START Source records
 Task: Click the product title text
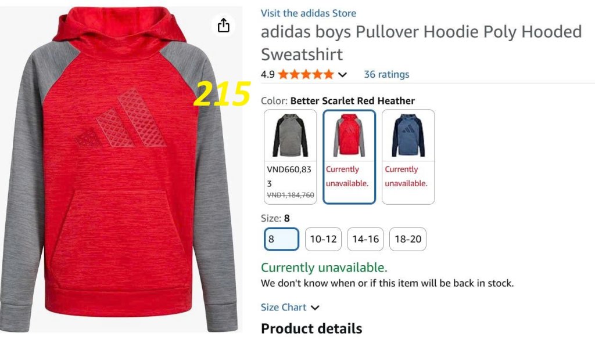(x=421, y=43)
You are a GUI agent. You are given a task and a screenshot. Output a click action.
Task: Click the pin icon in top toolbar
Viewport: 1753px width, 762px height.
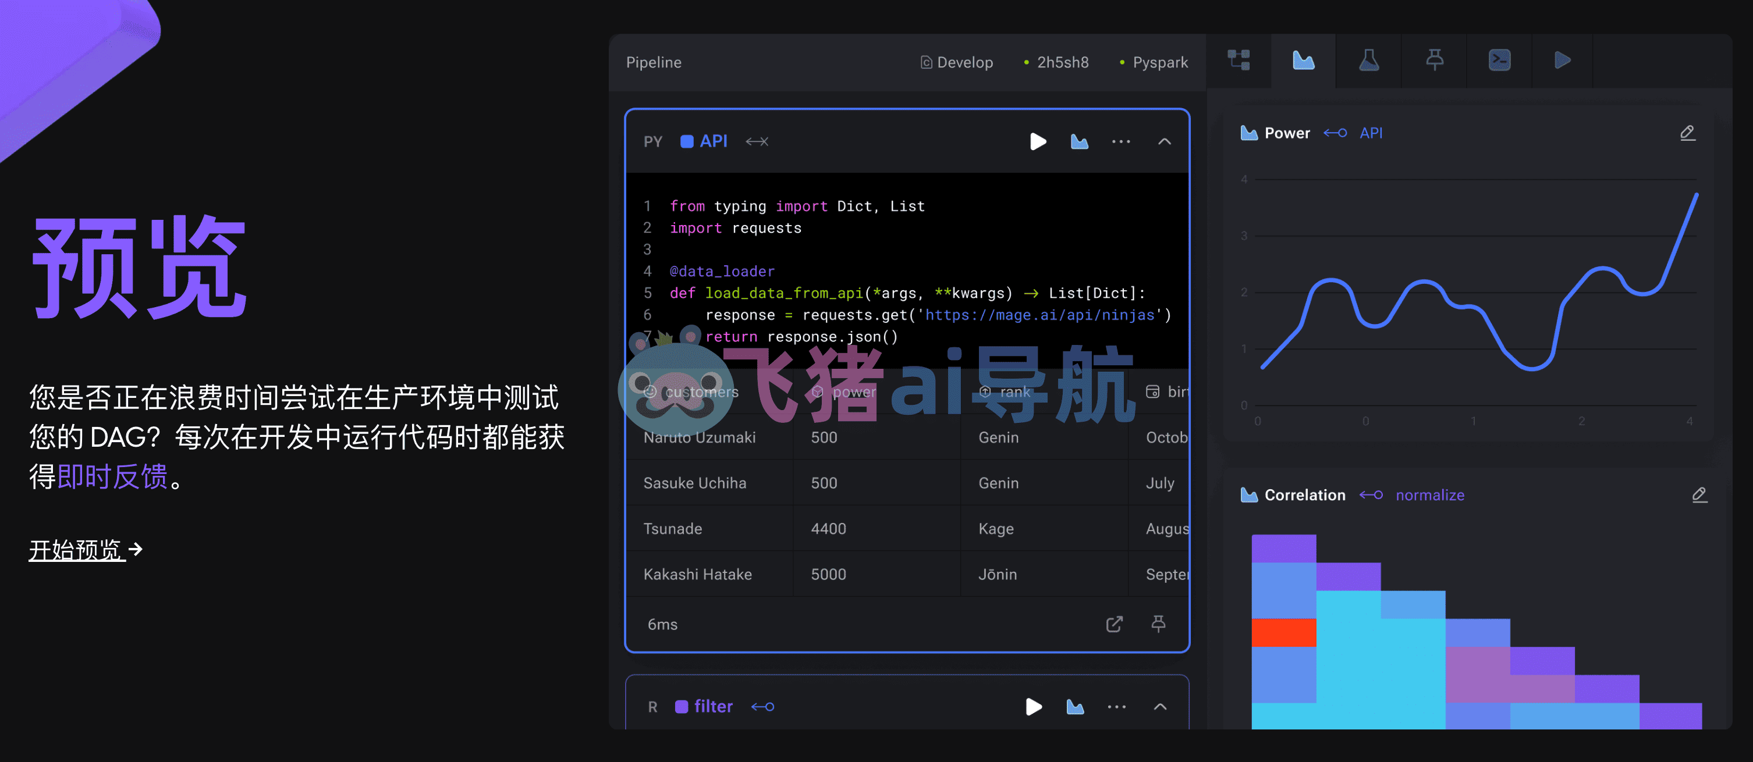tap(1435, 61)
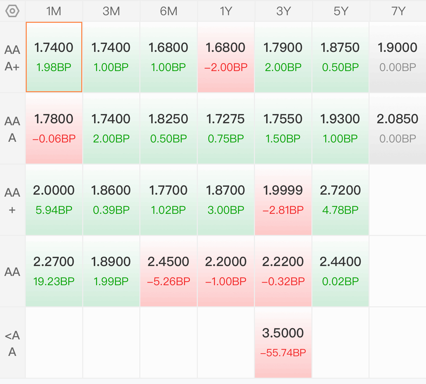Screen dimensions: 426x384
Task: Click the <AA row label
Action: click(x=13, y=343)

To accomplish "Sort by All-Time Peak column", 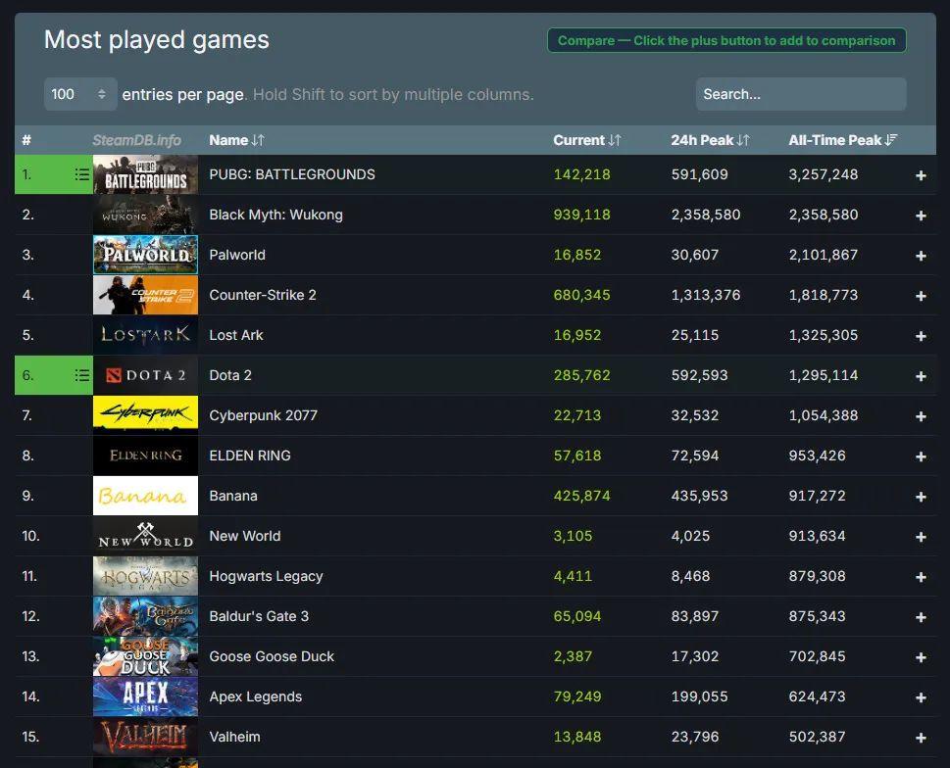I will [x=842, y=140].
END Source records
Whatever lies between the first line of the data and the line holding "Task: Click the pin icon in top toolbar", inclusive, should be repeated exactly, apart from the pictures.

**Task output:**
 Task: Click the product title text
(x=421, y=43)
You are a GUI agent. You are given a task and a screenshot. Output a click action.
Task: Click the pin icon in top toolbar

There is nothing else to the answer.